UN RITORNO ALL’ESSENZIALE

 

Varie sono le attenzioni dei vescovi: anzitutto l’invito a compiere una specie di pellegrinaggio interiore alla riscoperta del significato della propria identità cristiana. In secondo luogo l’impegno a utilizzare i mezzi che favoriscono questo cammino: la parola di Dio, la preghiera, la celebrazione eucaristica, la riconciliazione

 

In occasione della quaresima, ogni comunità cristiana è sollecitata a vivere con più consapevolezza l’itinerario liturgico in preparazione alla Pasqua. Da uno sguardo panoramico dei vari messaggi che i vescovi residenziali hanno rivolto ai loro fedeli si possono cogliere delle linee che insieme formano una specie di densa catechesi, anche se con accentuazioni diverse e complementari, circa il cammino di rinnovamento-conversione a cui la Chiesa ci invita durante questo tempo.

 

UN CUORE NUOVO

INTRISO DI AMORE

 

Secondo mons. Egger, vescovo di Bolzano-Bressanone, la quaresima è essenzialmente un tempo di riscoperta dell’identità cristiana del «come conservarla e come manifestarla». È l’attuale contesto storico che ne rende urgente l’impegno, poiché il di­sfacimento del dialogo e lo scontro delle culture è una tentazione sempre in agguato: «C’è bisogno di rispetto per tutte le lingue e le culture e per la religione di tutte quelle persone che cercano da noi lavoro e abitazione. Sappiamo che il nostro Dio è il Dio di tutti gli uomini e che come Chiesa dobbiamo essere sacramento, cioè segno efficace di unione intima con Dio e di unità fra tutti gli uomini».
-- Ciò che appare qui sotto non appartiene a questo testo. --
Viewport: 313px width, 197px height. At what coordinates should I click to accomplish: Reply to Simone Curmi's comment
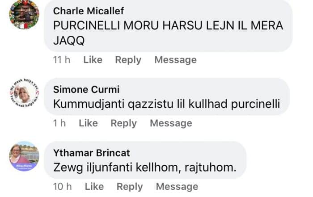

Riscoperta dell’identità cristiana è, nelle parole di mons. Gennaro Pascarella, vescovo di Pozzuoli, ritorno all’essenziale, cioè decisa determinazione ad amare Gesù e il suo Vangelo: «Spesso ci fermiamo ai margini della vita cristiana, poniamo dei gesti esteriori, facciamo delle attività, ma il nostro “cuore” non è rivolto a Dio, non è intriso del suo amore. Quante volte è la mediocrità a caratterizzare il nostro quotidiano! Il Vangelo ci sfiora, ma non ci trasforma. I sacramenti diventano riti esteriori, abitudine. La gioia non abita nella nostra vita».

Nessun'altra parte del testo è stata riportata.